Make what you want to make of it
In this project, initiated by Professor Michael Nothnagel from the Cologne Center for Genomics (CCG) at the University of Cologne and Professor Hossein Najmabadi from the Genetics Research Center (GRC) at the University of Social Welfare and Rehabilitation Science in Tehran, their groups cooperated with numerous other universities in Iran, while Professor Barbara Helwing from Sydney provided expertise on Iran's historical background.
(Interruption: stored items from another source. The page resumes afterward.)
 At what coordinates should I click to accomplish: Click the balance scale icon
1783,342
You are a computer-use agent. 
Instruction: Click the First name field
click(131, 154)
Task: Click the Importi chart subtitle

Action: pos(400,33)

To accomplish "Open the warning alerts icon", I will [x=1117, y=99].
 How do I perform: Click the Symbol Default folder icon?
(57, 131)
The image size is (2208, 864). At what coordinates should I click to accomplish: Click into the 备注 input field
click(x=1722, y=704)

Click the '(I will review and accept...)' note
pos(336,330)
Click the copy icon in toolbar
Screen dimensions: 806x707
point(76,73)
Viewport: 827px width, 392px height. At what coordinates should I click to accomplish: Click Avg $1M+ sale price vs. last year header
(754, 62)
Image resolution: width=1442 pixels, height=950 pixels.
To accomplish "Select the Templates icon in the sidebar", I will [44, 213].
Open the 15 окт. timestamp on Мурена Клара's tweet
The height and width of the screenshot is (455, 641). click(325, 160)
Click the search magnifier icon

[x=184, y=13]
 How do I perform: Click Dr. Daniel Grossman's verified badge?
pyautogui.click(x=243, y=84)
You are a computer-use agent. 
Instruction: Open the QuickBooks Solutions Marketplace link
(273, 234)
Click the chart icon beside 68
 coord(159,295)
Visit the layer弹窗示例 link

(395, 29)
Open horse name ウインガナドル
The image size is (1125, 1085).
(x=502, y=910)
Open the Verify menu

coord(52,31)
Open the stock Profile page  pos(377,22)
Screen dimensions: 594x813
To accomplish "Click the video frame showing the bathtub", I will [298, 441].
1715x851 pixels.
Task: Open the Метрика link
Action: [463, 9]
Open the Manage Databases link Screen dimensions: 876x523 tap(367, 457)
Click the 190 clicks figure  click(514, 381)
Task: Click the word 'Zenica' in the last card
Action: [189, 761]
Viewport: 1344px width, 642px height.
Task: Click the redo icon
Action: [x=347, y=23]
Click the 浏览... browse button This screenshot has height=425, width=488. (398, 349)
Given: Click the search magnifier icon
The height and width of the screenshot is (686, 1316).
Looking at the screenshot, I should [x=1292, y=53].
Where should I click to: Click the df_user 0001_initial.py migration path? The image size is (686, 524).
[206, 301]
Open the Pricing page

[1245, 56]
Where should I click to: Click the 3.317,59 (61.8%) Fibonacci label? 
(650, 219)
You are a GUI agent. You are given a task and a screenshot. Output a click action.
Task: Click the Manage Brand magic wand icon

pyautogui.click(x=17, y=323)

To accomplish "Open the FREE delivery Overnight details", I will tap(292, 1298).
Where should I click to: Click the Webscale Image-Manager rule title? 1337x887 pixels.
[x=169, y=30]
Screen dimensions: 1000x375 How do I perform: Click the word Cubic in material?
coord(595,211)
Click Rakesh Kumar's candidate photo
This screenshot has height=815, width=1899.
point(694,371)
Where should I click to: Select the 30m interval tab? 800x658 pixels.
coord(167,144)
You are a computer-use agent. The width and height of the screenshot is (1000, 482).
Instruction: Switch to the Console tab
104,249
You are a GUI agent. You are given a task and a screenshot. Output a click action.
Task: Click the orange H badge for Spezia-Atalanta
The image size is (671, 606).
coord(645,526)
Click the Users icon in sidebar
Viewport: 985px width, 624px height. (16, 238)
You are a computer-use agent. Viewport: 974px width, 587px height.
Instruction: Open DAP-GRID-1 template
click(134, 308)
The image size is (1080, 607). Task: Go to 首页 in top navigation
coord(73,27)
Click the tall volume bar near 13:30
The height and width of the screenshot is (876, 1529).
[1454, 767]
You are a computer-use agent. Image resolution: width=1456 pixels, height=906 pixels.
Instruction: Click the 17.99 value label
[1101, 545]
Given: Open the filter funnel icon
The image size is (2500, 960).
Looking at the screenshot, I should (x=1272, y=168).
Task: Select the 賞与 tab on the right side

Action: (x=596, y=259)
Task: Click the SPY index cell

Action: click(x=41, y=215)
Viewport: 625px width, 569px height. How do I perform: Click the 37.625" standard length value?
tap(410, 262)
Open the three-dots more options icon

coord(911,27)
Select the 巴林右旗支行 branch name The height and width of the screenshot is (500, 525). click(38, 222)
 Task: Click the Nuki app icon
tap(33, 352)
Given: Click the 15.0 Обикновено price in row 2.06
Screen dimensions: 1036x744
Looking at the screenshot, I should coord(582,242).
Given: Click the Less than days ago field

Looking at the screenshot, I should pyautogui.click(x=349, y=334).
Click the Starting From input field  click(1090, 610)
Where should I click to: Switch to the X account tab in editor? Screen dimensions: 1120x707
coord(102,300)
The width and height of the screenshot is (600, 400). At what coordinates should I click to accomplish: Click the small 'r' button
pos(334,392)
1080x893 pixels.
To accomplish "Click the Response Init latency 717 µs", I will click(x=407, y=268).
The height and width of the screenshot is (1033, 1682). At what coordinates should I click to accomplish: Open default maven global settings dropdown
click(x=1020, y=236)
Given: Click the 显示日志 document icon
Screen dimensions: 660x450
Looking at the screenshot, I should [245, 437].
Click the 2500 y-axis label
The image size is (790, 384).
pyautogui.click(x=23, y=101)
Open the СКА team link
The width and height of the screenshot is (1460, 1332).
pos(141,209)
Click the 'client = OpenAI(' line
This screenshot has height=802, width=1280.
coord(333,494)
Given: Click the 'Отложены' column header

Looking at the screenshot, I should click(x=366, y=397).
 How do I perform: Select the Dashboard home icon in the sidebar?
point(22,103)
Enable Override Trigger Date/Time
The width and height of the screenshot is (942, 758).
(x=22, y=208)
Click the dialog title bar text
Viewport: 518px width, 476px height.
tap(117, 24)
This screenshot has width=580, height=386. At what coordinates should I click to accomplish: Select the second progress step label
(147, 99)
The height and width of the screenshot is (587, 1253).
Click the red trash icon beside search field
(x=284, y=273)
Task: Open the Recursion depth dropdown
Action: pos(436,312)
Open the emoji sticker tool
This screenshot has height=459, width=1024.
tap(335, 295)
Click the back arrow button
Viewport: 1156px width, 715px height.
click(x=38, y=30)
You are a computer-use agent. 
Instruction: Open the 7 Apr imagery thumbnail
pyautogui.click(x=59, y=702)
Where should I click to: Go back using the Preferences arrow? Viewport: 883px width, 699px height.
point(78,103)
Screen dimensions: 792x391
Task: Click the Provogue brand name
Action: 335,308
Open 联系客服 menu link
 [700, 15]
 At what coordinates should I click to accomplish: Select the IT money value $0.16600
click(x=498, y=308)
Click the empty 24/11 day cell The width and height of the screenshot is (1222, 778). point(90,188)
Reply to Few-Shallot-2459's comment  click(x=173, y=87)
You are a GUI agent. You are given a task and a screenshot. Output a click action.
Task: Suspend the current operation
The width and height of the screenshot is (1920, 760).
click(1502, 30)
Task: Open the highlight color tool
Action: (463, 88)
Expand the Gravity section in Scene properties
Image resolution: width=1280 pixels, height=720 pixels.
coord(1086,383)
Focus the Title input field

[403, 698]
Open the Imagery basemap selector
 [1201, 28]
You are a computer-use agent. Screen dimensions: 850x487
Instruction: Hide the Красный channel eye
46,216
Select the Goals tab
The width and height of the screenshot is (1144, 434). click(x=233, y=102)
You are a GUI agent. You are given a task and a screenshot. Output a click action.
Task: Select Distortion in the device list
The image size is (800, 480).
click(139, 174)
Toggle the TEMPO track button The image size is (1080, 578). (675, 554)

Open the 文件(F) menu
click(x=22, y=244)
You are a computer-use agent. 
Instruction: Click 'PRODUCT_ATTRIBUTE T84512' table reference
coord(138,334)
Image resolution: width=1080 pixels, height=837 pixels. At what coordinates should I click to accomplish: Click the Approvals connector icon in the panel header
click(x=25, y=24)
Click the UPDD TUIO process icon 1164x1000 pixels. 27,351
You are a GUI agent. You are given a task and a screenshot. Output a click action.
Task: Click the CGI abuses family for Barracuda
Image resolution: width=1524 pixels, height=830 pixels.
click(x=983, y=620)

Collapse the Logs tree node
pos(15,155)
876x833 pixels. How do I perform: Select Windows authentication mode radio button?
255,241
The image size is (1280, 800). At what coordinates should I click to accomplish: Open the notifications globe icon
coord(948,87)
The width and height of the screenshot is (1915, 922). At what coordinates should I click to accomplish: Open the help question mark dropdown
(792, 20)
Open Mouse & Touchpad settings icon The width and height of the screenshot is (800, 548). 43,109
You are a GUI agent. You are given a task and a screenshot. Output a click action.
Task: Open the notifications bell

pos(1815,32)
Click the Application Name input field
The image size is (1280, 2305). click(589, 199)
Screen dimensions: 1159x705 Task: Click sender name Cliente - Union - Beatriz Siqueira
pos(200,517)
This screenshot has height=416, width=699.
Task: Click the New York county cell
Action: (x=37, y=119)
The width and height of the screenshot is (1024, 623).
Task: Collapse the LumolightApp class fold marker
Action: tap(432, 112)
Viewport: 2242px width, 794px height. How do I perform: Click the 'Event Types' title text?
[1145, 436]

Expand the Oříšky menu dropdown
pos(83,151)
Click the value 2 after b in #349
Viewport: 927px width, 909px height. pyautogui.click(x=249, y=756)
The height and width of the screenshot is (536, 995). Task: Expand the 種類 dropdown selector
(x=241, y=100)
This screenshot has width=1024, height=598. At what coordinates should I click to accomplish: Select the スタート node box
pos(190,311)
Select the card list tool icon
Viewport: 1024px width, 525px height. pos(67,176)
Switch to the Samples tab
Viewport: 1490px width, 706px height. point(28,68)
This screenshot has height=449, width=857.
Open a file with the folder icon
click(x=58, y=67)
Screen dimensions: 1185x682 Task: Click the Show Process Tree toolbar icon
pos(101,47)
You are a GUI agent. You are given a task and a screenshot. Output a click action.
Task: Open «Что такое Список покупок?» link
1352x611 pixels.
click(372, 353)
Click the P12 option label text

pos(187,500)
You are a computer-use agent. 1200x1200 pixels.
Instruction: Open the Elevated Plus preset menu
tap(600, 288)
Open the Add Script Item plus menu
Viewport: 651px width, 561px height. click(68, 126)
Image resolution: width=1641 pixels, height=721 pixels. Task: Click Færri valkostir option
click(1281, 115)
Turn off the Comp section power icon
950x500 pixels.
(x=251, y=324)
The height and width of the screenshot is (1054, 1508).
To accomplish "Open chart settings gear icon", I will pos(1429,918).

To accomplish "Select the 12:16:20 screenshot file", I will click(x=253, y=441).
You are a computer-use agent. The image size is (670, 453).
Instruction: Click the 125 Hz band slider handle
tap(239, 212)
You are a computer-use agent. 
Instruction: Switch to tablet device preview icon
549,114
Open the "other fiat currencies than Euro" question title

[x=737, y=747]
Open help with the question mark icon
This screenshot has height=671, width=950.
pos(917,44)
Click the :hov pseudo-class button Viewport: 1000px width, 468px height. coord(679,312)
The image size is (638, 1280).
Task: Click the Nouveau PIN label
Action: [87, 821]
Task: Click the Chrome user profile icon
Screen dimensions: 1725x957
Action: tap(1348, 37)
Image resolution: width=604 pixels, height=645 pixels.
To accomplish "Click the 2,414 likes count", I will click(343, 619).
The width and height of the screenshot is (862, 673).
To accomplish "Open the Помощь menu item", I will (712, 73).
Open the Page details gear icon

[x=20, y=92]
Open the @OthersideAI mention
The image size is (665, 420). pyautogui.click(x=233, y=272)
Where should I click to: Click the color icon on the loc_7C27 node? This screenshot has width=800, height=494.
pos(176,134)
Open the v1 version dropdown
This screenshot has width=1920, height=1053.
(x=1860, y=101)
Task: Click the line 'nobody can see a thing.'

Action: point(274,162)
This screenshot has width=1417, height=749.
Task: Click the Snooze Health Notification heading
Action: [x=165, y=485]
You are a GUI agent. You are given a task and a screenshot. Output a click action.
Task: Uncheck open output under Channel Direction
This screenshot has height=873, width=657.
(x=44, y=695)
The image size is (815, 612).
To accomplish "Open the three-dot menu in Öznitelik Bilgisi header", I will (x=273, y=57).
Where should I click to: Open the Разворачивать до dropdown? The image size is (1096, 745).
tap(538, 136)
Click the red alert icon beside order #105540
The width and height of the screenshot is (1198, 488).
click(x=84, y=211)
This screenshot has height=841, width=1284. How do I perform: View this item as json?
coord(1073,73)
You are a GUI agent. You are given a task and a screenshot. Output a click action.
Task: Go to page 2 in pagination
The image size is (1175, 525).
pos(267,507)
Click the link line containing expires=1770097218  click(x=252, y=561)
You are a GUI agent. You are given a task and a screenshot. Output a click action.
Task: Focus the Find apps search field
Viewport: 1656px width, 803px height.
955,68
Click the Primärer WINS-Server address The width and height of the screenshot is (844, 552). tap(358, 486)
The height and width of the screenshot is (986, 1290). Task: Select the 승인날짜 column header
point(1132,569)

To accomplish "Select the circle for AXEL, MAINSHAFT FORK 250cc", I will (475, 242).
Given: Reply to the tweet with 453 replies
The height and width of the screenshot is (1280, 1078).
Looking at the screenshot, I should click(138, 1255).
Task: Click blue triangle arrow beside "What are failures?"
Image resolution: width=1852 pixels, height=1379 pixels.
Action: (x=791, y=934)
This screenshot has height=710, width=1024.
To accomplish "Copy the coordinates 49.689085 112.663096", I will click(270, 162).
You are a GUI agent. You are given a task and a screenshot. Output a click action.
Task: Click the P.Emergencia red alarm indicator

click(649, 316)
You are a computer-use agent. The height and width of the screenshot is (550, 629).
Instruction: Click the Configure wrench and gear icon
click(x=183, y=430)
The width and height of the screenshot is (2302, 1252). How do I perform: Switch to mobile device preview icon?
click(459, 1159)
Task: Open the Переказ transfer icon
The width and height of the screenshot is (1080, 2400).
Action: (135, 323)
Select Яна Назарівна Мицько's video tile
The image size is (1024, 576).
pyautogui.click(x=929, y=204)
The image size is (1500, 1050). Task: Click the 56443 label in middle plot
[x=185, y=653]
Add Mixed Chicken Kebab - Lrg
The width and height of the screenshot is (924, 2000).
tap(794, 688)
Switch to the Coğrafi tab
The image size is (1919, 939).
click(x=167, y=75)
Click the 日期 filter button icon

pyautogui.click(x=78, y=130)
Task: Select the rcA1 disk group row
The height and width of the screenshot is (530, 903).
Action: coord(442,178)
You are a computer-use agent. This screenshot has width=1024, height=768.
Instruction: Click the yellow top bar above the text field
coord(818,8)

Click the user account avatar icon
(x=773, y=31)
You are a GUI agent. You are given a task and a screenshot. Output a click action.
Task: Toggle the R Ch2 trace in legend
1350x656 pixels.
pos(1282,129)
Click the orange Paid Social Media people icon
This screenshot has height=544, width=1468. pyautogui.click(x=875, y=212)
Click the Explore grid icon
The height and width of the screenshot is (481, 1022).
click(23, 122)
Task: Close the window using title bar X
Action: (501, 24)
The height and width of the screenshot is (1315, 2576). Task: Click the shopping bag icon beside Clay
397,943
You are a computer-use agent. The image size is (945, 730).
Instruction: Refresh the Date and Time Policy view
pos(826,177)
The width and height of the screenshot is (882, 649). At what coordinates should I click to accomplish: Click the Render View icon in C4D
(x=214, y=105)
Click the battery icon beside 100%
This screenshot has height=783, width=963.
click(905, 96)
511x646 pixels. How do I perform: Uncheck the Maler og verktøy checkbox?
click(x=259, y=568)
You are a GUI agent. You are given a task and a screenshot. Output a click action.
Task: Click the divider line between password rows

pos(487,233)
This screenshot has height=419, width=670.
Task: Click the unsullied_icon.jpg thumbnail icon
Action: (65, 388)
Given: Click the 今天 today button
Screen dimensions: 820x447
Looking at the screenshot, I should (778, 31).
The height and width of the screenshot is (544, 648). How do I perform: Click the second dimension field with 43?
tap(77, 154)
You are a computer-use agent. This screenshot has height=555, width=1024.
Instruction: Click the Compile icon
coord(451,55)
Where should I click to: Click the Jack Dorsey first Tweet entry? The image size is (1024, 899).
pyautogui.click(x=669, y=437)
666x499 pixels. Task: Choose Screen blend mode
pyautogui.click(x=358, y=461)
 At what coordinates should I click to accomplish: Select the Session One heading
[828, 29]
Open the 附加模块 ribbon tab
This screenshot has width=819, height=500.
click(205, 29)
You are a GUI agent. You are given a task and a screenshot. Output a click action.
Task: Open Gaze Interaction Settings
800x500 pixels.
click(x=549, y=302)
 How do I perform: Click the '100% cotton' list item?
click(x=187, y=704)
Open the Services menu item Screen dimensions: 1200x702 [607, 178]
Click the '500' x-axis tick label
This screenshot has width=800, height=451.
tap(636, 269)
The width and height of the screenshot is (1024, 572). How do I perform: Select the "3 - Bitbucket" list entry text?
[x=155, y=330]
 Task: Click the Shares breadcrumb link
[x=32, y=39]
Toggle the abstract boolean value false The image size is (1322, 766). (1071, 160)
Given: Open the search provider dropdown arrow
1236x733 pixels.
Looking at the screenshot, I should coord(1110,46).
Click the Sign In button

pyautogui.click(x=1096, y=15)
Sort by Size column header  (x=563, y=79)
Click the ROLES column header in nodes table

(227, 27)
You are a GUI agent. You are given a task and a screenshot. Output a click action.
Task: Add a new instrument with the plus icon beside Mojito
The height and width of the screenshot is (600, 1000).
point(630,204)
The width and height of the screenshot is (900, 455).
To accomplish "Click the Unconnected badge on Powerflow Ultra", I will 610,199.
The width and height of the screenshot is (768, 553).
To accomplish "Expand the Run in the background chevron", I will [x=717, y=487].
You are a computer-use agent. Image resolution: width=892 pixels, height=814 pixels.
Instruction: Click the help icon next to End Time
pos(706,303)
The researchers analysed the genetic data of 1,021 volunteers whose parents and grandparents identified themselves as belonging to one of eleven selected Iranian ethnic groups, including large groups such as Iranian Persians and Azeri, but also smaller ones like Arabs, Baluchi, Gilaki and Kurds. These volunteers were sampled all over Iran. They found out that Iranian Persians and Kurds, for example, exhibit high in-group genetic variation which is larger than that of, for example, Germans. However, the entire gene pool has remained largely unchanged over at least the past 5,000 years, but probably rather the past 10,000 years.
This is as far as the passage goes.